ABSTRACT

Psychotherapists in the United States routinely use the telephone as the most usual, practical, and efficient way to screen requests for treatment, arrange appointments, and make referrals. Through tone of voice, manner, and ease of communication this telephone communication conveys an impression of both therapist and potential patient (Zalusky, 2000).
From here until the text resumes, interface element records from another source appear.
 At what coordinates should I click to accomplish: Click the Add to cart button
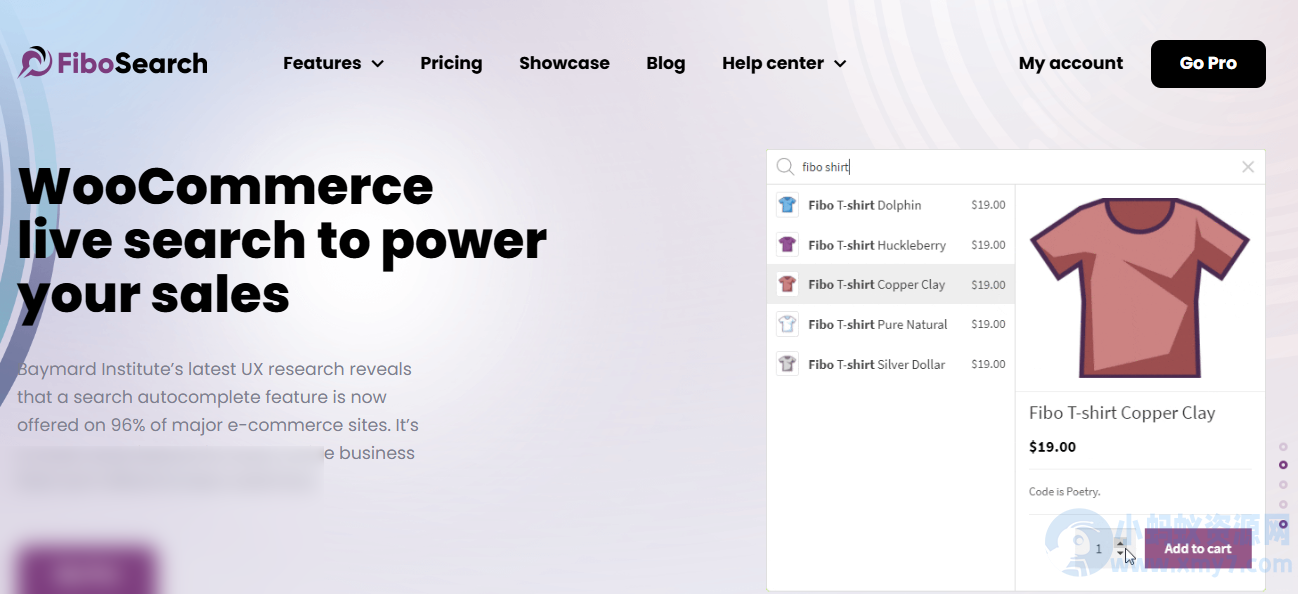pyautogui.click(x=1197, y=548)
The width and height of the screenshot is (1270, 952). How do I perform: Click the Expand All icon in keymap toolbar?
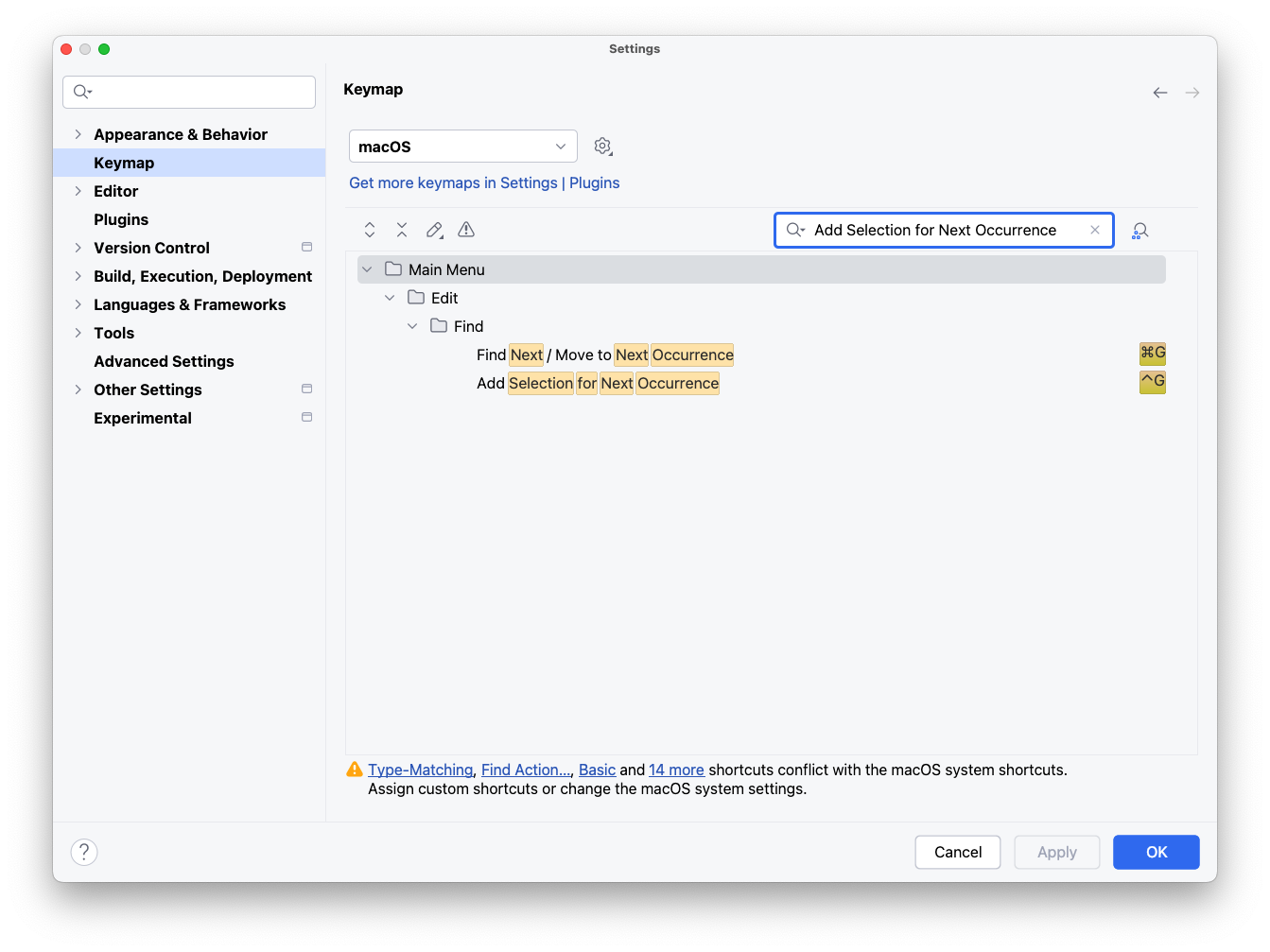point(370,230)
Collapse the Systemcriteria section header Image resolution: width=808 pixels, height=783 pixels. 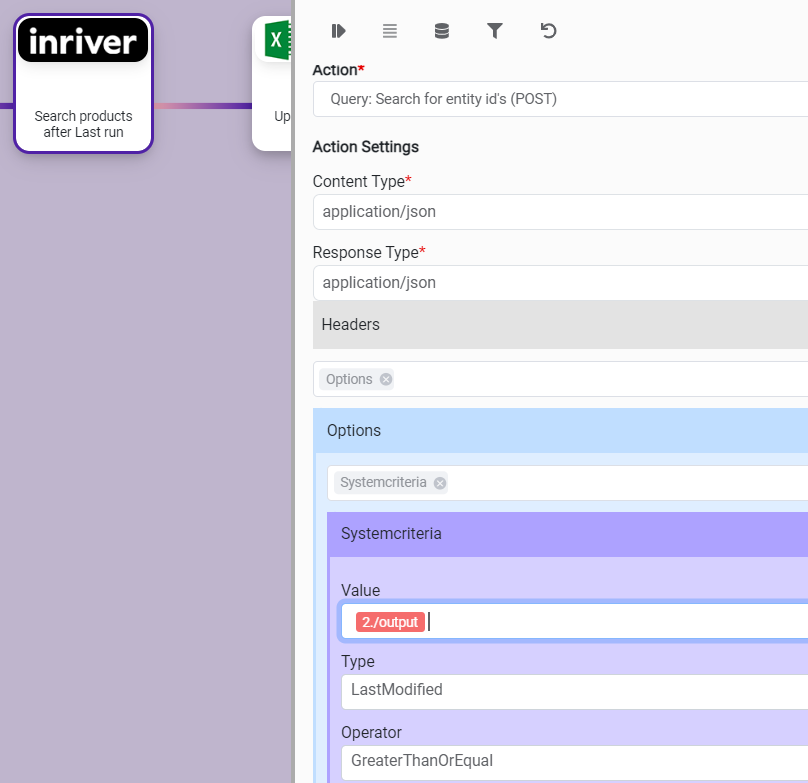click(x=570, y=534)
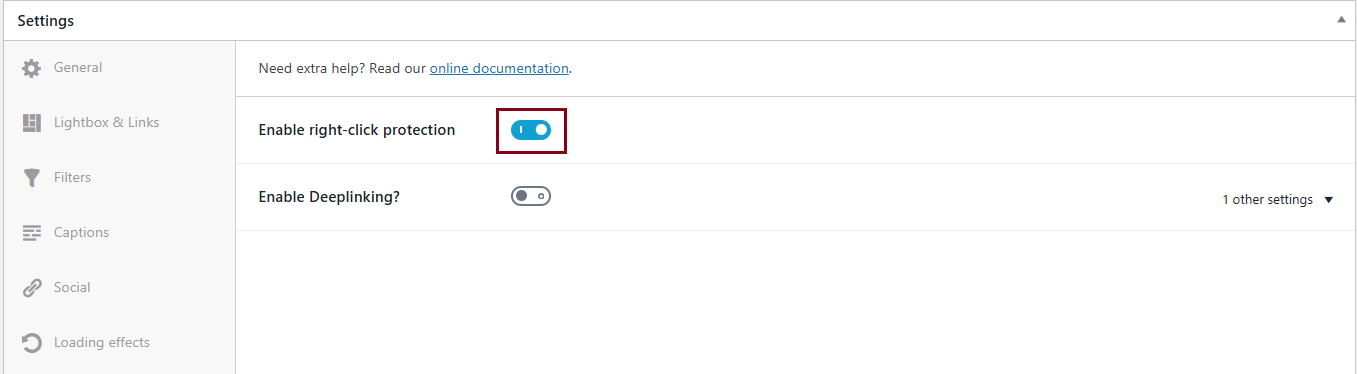1357x374 pixels.
Task: Click the General gear icon
Action: point(32,68)
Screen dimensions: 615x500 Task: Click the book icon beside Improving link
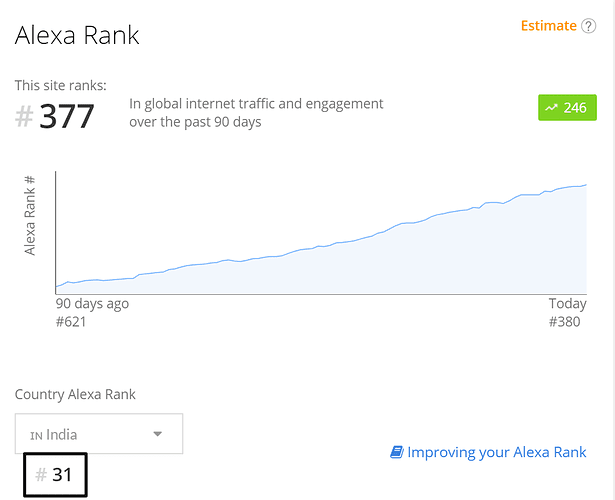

The experience of each other during the telephone call includes all the elements—resistance, defensive functioning, alliance, and transference and countertransference—that will colour the subsequent therapeutic relationship, or end it before it begins. However, psychoanalysts who do use the telephone to initiate the therapeutic contact have mainly discouraged its use between sessions and eschewed telecommunication as a legitimate setting for the conduct of psychoanalysis. In Chapter Six I gave a detailed account of those analysts who pioneered the use of the telephone, the videophone, and the headset and showed how, even without visual cues, erotic, negative and paranoid transference could ripen, might be intensified, or be hidden from view, as it is in in-person sessions, and could be interpreted effectively (Aronson, 2000a, 2000b; Leffert, 2003; Lindon, 2000; Saul, 1951; Zalusky, 2005). A number of chapters have described how it is possible for the therapist to add visual input from a webcam in sessions that occur using Skype rather than the telephone. With or without visual input, each participant creates and sustains a mental representation of the other in fantasy, and in this way, a new type of analytic process develops (Zalusky, 2003a, 2003b). Nevertheless, until now, even supporters of teletherapy have tended to view it overcautiously as second best, a therapeutic compromise, a trauma, or merely better than nothing, a view that diminishes its value (Benson, Rowntree & Singer, 2001; Lindon, 2000; Sachs, 2003; Zalusky, 1998).